Shalikah duduk lemas di kursi. Bukan karena lelah sehabis berjalan ke tukang bakso untuk membelikan bakso yang diminta si bungsu. Shalikah lemas atas apa yang didengarkannya saat di tukang bakso.
Bukan gosip tentang kesendiriannya. Bukan juga nyinyiran karena kesederhanaan setelah masa jaya sebelumnya. Shalikah lemas karena luluh oleh lagu yang didengar saat menunggu pesanan bakso.
Kedai bakso yang Shalikah kunjungi memang sering memperdengarkan lagu agar pengunjung betah kata si pemilik bakso. Shalikah biasanya tidak terpengaruh dan menganggap biasa saja kalau berkunjung ke sana lalu mendengarkan lagu yang diputar, tetapi tidak untuk tadi.
"Lihat kerinduan itu.
Menjelma sungai yang airnya sering kau teguk.
Tepian tempatmu menangis.
Dalam gelap."
Shalilah bertanya siapa yang menyanyikan lagu pada pemilik kedai bakso dan dijawab lagu dari Payung Teduh, judulnya Muram. Saat berjalan pulang bukan hanya judul lagunya saja Muram, tapi Shalikahpun ikut muram.

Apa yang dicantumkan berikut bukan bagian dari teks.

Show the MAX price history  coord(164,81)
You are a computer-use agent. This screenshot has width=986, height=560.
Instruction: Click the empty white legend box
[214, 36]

Di rumah si bungsu lahap menyantap baksonya, sementara Shalikah duduk masih belum bisa menguasai diri pengaruh kata-kata dalam lagu yang baru didengarkan. Shalikah bergumam, "Akupun muram karena kerinduan." Air mata Shalikah menetes tak disadarinya.
###
Pukul 02.00 Shalikah masih duduk bersimpuh di hamparan sajadah sambil mendekap Alquran. Kali ini airmatanya bukan menetes tetapi mengalir deras.
Shalikah seorang wanita tegar, kuat, dan tangguh dalam menghadapi kerasnya kehidupan terutama saat belahan jiwa pergi lebih dulu meninggalkannya.Â
Tidak ada yang bisa meruntuhkan dan.mengguncangkannya, kekurangan materi, gosipan status sendirinya, nyinyiran yang tak pernah habis, kesedihan buah hati yang menyayat, semua tidak meruntuhkan bahkan lebih mengukuhkan ketangguhannya dalam menjalani hidup.
Shalikah terguncang dan runtuh hanya oleh satu hal. Shalikah runtuh oleh kerinduan.